-------- Document segment
Ch 18 extends hypothesis testing to two-way tables, using the chi-squared statistic and the chi-squared distribution.

iPod example: data

Question type	Disclose	Hide	Total
General	2	71	73
Positive assumption	23	50	73
Negative assumption	36	37	73
Total	61	158	219

The rates look very different across rows, but we still need to ask whether those differences could be due to chance.

Because the study was an experiment, causal language is justified if evidence is strong enough.

Hypotheses for a Two-Way Table

Null hypothesis `H_0`

The two variables are independent.

Here: the question type does not affect whether sellers disclose the freezing problem.

Alternative hypothesis `H_A`

The two variables are associated.

Here: disclosure behavior does depend on the question type.

Expected Counts Under Independence

Big idea: If the variables were independent, each row should have about the same column proportions as the overall table.

Hence the expected count for row \(i\) and column \(j\) under independence is:

\[ E_{ij} = \frac{(\text{row total}_i)(\text{column total}_j)}{\text{table total}} \]

Worked example: For row 1 / column 1 in the iPod table:

\[ E_{11} = \frac{73 \times 61}{219} = 20.33 \]

So under H_0, we would expect about 20.33 disclosures in the General row.
----------------
-------- Record extracts
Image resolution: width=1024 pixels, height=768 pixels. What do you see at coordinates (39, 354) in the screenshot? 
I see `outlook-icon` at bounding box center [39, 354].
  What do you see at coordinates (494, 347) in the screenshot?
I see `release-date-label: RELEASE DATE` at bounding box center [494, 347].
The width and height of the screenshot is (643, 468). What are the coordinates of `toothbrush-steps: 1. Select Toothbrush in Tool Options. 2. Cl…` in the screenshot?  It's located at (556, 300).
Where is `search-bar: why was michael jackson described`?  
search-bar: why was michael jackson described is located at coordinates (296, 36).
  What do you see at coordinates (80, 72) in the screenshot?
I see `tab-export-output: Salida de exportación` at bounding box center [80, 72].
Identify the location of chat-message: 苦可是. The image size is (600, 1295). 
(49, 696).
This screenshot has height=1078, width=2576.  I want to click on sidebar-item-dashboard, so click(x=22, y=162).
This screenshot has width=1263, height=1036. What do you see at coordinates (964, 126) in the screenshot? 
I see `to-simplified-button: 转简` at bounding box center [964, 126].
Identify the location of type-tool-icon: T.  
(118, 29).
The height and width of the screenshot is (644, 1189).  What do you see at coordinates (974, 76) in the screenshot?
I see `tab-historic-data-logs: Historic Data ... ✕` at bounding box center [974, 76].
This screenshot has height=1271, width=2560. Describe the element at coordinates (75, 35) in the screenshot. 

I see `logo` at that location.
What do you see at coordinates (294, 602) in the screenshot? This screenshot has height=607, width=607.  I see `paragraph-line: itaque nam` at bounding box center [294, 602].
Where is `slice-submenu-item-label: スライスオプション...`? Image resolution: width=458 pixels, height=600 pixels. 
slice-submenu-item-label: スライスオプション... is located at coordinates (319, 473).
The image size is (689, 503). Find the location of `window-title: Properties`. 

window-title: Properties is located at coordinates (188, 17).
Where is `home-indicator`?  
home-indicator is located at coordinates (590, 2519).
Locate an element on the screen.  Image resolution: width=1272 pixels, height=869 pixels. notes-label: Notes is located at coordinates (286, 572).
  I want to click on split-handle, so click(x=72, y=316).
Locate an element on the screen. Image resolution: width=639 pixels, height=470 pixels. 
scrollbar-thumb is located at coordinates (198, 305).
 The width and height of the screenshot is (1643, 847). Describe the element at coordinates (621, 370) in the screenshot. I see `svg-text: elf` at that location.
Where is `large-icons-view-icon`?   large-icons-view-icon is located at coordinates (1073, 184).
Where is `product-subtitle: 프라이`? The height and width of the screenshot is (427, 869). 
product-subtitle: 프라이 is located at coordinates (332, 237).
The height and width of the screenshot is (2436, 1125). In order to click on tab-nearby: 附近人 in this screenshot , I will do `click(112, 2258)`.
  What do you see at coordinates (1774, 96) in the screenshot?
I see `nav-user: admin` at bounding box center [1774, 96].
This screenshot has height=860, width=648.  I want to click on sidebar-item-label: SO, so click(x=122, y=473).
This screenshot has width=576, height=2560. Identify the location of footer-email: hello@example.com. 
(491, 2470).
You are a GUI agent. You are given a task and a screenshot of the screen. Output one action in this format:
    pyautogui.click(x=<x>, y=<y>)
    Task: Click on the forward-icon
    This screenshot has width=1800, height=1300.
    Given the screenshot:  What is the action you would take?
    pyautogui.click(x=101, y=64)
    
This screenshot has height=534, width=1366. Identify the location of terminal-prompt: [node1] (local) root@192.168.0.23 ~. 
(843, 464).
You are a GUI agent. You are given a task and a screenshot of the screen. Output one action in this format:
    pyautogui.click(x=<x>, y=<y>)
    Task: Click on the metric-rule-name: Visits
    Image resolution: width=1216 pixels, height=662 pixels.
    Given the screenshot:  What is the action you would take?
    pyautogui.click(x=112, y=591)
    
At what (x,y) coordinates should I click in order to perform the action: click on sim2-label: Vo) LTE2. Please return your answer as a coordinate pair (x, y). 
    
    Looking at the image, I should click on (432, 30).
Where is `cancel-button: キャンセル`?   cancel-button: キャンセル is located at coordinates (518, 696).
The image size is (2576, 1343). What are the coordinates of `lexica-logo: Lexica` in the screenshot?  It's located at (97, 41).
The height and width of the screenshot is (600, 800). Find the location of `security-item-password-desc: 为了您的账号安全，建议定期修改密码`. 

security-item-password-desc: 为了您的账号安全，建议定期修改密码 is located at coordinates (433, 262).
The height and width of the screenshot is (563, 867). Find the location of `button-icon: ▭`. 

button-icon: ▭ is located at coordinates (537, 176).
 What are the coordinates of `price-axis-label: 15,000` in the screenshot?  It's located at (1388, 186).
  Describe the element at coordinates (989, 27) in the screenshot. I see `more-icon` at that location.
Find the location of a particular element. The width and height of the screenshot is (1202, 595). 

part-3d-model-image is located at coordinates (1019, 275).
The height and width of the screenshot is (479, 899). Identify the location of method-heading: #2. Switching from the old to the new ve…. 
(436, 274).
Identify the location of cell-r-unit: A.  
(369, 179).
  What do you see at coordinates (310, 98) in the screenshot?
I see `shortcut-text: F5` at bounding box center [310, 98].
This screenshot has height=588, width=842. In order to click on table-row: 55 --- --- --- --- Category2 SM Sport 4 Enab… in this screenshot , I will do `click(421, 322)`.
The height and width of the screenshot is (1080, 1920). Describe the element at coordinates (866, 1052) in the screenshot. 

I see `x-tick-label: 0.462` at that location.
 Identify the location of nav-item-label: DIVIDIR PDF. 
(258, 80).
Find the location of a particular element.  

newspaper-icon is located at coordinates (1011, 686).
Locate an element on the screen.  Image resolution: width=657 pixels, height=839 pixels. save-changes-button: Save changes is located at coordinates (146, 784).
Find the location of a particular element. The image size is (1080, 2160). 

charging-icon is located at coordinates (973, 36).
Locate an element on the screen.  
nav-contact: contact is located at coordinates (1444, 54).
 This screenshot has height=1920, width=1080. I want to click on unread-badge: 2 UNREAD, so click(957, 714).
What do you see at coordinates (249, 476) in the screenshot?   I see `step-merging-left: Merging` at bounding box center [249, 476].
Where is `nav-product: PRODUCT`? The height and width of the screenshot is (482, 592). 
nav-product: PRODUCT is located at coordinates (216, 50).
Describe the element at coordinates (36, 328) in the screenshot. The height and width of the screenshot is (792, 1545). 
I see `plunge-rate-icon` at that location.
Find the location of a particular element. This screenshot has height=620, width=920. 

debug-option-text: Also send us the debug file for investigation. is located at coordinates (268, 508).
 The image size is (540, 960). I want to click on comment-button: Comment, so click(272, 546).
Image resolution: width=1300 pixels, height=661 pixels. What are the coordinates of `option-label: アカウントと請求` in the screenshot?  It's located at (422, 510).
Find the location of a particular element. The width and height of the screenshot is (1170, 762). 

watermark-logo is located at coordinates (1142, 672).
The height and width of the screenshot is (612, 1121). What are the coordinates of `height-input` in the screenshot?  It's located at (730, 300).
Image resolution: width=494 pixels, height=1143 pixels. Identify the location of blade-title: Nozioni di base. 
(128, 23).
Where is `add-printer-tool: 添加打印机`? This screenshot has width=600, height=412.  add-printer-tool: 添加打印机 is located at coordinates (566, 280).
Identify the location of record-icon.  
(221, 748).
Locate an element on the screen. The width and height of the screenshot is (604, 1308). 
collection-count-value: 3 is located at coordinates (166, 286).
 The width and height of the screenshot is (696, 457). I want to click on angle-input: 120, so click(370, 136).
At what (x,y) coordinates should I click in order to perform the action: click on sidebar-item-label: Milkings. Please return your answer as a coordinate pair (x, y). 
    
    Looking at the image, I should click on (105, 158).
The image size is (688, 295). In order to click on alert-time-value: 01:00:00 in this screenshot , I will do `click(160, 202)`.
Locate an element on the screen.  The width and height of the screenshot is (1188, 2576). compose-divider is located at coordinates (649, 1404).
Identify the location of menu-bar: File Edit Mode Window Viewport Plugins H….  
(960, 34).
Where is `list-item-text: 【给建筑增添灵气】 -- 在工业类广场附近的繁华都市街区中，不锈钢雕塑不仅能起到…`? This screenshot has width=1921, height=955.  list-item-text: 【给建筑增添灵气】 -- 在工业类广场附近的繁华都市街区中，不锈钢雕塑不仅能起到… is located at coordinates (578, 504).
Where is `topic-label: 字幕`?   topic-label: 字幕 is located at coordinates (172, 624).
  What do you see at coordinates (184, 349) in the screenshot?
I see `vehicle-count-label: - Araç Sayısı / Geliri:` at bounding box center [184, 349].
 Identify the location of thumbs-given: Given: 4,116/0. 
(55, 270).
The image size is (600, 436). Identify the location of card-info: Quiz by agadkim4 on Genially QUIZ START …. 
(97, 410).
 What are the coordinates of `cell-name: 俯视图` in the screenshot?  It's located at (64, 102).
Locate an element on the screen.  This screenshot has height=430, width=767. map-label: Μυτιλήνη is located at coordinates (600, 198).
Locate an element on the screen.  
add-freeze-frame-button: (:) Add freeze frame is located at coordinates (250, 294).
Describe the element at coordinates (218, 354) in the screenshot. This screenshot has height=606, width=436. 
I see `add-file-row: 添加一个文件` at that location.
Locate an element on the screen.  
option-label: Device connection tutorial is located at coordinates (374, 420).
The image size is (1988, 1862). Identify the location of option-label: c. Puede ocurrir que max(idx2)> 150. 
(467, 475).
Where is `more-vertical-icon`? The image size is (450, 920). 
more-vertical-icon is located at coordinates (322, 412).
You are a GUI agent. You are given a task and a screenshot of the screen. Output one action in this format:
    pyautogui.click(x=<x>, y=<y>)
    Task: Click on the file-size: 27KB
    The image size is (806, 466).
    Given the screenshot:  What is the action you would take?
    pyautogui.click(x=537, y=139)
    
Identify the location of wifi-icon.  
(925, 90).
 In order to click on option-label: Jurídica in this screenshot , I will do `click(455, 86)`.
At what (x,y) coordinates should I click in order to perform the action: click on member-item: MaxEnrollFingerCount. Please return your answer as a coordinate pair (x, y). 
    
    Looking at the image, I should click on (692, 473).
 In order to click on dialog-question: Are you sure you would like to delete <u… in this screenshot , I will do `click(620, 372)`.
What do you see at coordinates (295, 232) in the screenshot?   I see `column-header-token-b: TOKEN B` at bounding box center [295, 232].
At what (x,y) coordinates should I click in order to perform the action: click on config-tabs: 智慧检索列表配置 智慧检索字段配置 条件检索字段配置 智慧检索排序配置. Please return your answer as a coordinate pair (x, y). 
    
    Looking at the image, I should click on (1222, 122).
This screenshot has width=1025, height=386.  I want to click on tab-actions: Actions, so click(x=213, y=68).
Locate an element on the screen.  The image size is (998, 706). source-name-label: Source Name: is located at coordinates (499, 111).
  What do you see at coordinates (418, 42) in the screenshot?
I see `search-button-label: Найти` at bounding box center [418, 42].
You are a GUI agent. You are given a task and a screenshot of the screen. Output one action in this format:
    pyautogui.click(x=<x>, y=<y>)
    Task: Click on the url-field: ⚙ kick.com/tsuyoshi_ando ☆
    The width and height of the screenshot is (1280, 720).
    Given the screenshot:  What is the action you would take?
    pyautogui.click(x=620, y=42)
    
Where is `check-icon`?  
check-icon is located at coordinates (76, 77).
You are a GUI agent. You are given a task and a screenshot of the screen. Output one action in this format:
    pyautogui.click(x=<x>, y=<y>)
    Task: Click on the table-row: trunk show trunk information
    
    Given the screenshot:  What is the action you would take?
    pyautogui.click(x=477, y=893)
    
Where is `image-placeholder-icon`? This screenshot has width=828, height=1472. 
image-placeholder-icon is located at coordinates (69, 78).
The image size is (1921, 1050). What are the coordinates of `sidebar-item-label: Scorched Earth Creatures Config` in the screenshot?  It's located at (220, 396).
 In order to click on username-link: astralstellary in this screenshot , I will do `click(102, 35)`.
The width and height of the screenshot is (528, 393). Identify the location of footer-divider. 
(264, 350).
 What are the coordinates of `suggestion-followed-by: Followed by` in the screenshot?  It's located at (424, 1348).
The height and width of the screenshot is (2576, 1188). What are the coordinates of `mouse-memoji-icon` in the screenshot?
----------------
[Problem details]: Please resume the notes on chi-squared testing for two-way tables, picking up right after their last sentence.

[Answer section]:
Expected Count Table

Question type	Disclose expected	Hide expected	Row total
General	20.33	52.67	73
Positive assumption	20.33	52.67	73
Negative assumption	20.33	52.67	73
Total	61	158	219

What to notice

All three rows have the same expected counts because the row totals are all 73.
The observed counts deviate a lot from these expectations.
But we still need a single statistic that summarizes how far the whole table is from independence.

The Chi-Squared Statistic

Sum is over rows (indexed by \(i\)) and columns (indexed by \(j\)) \[\begin{align*} \chi^2 = \sum_{i,j} \frac{(\text{observed}_{i,j} - \text{expected}_{i,j})^2}{\text{expected}_{i,j}} = \sum_{i,j} \frac{(O_{i,j} - E_{i,j})^2}{E_{i,j}} \end{align*}\]

Calculation for iPod example

Observed counts

Question type	Disclose	Hide	Total
General	2	71	73
Positive	23	50	73
Negative	36	37	73
Total	61	158	219

Expected counts

Question type	Disclose	Hide	Total
General	20.33	52.67	73
Positive	20.33	52.67	73
Negative	20.33	52.67	73
Total	61	158	219

Intermediate step: compute summand for each cell

Question type	Disclose	Hide
General	\(\frac{(2-20.33)^2}{20.33}\)	\(\frac{(71-52.67)^2}{52.67}\)
Positive	\(\frac{(23-20.33)^2}{20.33}\)	\(\frac{(50-52.67)^2}{52.67}\)
Negative	\(\frac{(36-20.33)^2}{20.33}\)	\(\frac{(37-52.67)^2}{52.67}\)

Adding up these six fractions, we get statistic value of \[\chi^2 = 40.13.\]

How to interpret “40.13”

General interpretation of chi-squared statistic:

Large values mean the observed table is far from the expected table.
Small values mean the observed and expected counts are relatively close.

What Does “40.13” Mean? By itself, not much.

Just like a difference in proportions needs a null distribution, a chi-squared statistic also needs a benchmark.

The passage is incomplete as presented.